ASSIGNED TASK: Report how many lines in the records carry the string "agent", and give no further text.

Extracted records
# # #
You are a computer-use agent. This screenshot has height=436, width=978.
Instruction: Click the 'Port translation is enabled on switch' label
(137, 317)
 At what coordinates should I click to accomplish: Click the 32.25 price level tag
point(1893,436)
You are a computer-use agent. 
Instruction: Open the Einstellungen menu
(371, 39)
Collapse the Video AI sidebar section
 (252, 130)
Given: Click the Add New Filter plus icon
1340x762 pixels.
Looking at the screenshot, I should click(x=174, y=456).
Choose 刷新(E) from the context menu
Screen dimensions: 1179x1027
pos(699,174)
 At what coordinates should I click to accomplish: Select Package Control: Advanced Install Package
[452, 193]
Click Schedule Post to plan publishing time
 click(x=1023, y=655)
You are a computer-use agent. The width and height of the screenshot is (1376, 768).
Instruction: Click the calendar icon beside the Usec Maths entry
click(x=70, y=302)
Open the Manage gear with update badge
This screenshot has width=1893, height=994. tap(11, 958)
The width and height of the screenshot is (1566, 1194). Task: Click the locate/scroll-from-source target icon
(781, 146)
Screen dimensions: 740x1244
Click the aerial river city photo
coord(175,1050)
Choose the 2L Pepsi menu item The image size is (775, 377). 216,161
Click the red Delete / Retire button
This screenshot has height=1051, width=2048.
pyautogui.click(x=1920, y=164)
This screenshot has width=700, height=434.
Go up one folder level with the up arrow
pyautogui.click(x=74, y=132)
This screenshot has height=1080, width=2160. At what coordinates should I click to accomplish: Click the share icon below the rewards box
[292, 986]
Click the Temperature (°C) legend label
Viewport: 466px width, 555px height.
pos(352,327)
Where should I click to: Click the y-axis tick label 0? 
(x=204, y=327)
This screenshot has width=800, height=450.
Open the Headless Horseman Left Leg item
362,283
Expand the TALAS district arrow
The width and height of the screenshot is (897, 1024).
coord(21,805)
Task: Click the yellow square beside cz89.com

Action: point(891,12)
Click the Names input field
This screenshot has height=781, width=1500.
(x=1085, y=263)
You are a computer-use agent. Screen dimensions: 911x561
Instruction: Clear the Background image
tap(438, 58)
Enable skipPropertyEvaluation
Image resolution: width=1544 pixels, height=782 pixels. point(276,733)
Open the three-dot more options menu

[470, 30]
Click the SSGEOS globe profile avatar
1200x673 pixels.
# # #
TASK OUTPUT: 4